Die Botschaft, die Präsident Hu Jintao zum Besuch beim amerikanischen Präsidenten Barack Obama mitbringt, ist unmissverständlich. Hu hält das internationale Währungssystem, in dessen Zentrum der Dollar steht, für ein "Produkt der Vergangenheit". Offenbar fühlt sich die Volksrepublik stark genug, beim größten Spiel des weltweiten Kapitalismus mitzuzocken: Am Devisenmarkt ermitteln Tausende von Händlern, Anleger, Analysten im Sekundentakt den Wert ganzer Volkswirtschaften.
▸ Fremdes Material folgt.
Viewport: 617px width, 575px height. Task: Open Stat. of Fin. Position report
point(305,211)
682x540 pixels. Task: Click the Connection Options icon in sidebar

Die Supermacht im Fernen Osten ist schon lange kein ökonomisches Leichtgewicht mehr. Sie gewinnt zunehmend an Statur. Im vergangenen Jahr wuchs ihre Wirtschaftsleistung um mehr als zehn Prozent; damit hat das Reich der Mitte den Rivalen Japan von Platz zwei der bedeutendsten Wirtschaftsnation verdrängt.
Vor einem langen Marsch
Mit dem Verkauf von Industrieprodukten in alle Welt erwirtschaftet das Land höhe Überschüsse. Die Kurve der chinesischen Währungsreserven steigt steil an - von 250 Milliarden Dollar im Jahr 1999 auf 2648 Milliarden Dollar heute. Rund die Hälfte davon ist in Dollar angelegt. Dieser Schatz wird durch die sorglose Geldpolitik der USA bedroht.
Noch steht der Yuan im Schatten des Greenback, Chinas Währung ist fest an den Dollar gekoppelt. Wer seine Währung bindet, ist auf Gedeih und Verderb der amerikanischen Geldpolitik ausgeliefert. Deshalb ist es verständlich, dass China die Fesseln sprengen will. Die wirtschaftliche Großmacht von morgen wird auch die Rolle der internationalen Leitwährung erobern wollen.
Der Zeitpunkt für Präsident Hus Machtanspruch ist günstig gewählt. China ist stark, die USA und Europa schwach. Für viele Ökonomen, auch im Westen, ist der Niedergang des Dollars eine abgemachte Sache. Mit der Finanzkrise habe der Abstieg Amerikas begonnen, das gelte dann auch für die Währung. Tatsächlich sitzt das Land auf einem gigantischen Schuldenberg von 14 Billionen Dollar. Die Versuchung ist groß, durch das Drucken von Geld die Inflation anzukurbeln und so die Schuldenlast leichter zu machen. Das gefährdet den Status des Dollar als Leitwährung. Auch der Euro ist geschwächt. Die Mitgliedsländern leiden wie die USA unter maroden Banken und Strukturproblemen. Mancher Hedgefondsmanager sieht den Euro bereits am Ende. Läuft also tatsächlich alles auf den Yuan zu als jener Weltwährung, die künftig in den Tresoren der Notenbanken schlummert, mit der Erdöl und andere Rohstoffe bezahlt werden? Wohl kaum.
Platz für drei Währungen
Es ist noch ein langer Marsch, bis die chinesische Währung international vorn mitspielen kann. Dazu muss das Land erst mal den Kurs des Yuan freigeben und die Kapitalmärkte öffnen. Noch ist die chinesische Währung nicht weltweit handelbar und Schanghai viele Jahre entfernt von einem internationalen Finanzzentrum.
Selbst wenn China mit seiner selbstbewussten Währungspolitik Erfolg hat, wird sich der Yuan die Weltbühne vermutlich mit Euro und Dollar teilen müssen. Das ist gut so. Die Welt braucht keine dominierende Währung als sicheren Anker, ob sie nun aus Amerika oder China kommt. Wie gefährlich es ist, wenn ein Staat mit einem allzu mächtigen Zahlungsmittel übermütig wird, hat die Finanzkrise gezeigt. Die USA konnten sich hemmungslos verschulden, weil alle Welt Dollar brauchte, um damit zu zahlen. Nun ist die Blase geplatzt. China geht gestärkt aus der Krise hervor. Und Europa wird sich wieder fangen.
Die Weltwirtschaft ist groß genug für mehrere internationale Währungen. Historisch gesehen wäre das nichts Neues. Vor 1914 teilten sich britisches Pfund, französischer Franc und deutsche Mark die Rolle als internationale Währung. Heute könnten sich Dollar, Euro und Yuan diese Aufgabe teilen. Die Weltwirtschaft des 21.Jahrhunderts wird von mehreren Mächten beherrscht. Es gibt keinen Grund, warum das nicht auch für den Devisenmarkt gelten sollte.